-- DATA SHOWN --
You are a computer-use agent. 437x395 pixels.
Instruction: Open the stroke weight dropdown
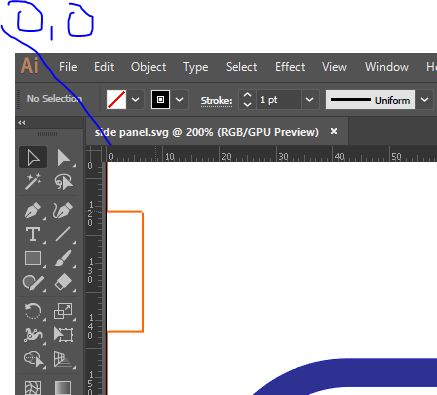point(309,99)
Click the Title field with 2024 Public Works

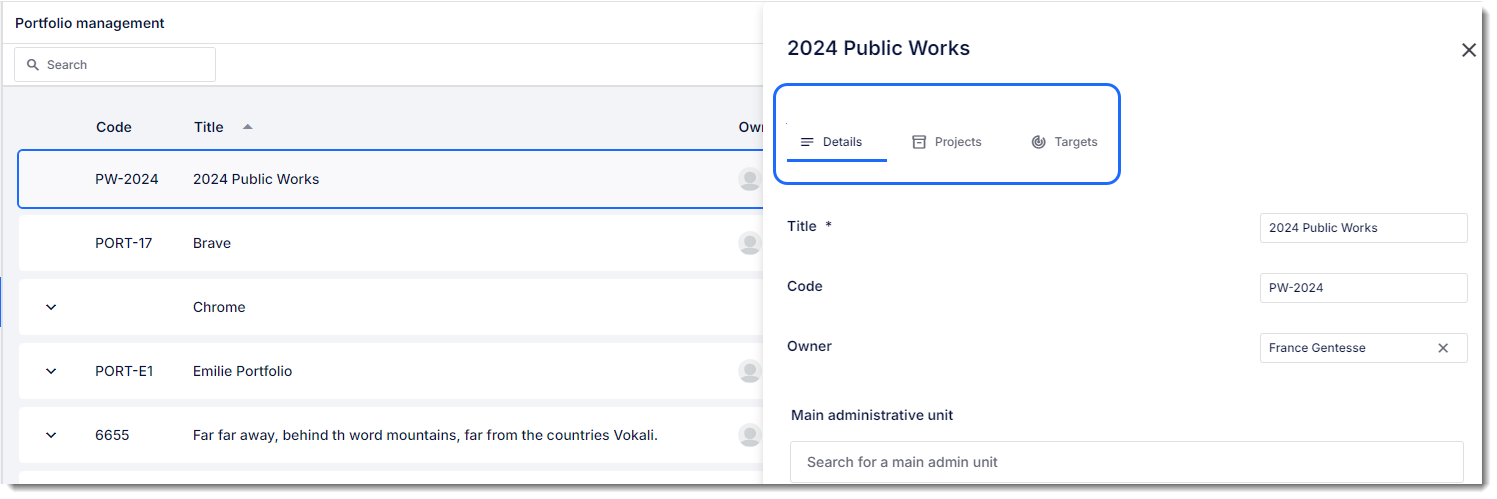tap(1363, 228)
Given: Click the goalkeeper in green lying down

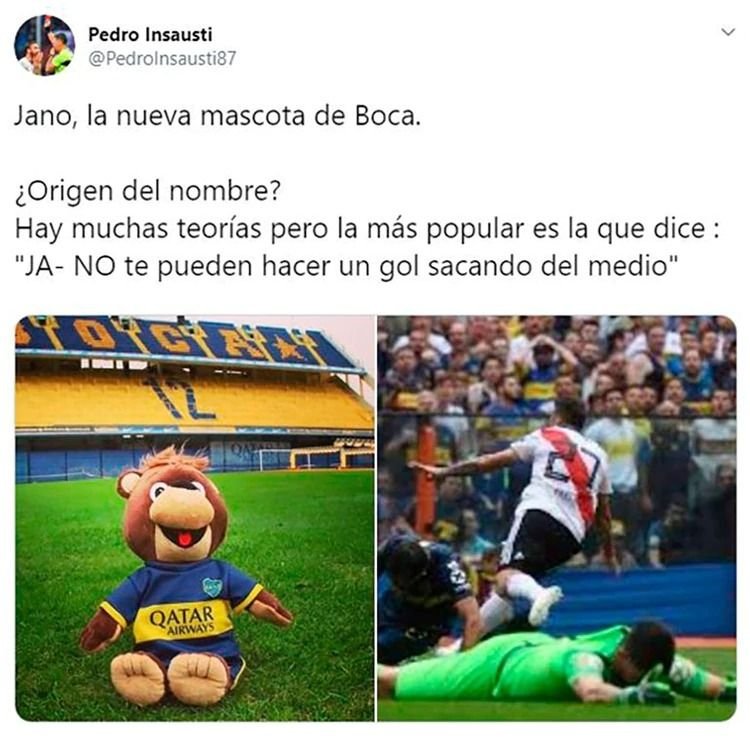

-- AIM OF THE TASK --
Restate, word for word, each line from the line containing "Instruction: Open the stroke weight dropdown" through the end of the entries above; the pictures are not part of the copy.

-- RESULT FOR THIS EXERCISE --
Instruction: Open the stroke weight dropdown
point(309,99)
Click the Title field with 2024 Public Works

tap(1363, 228)
Given: Click the goalkeeper in green lying down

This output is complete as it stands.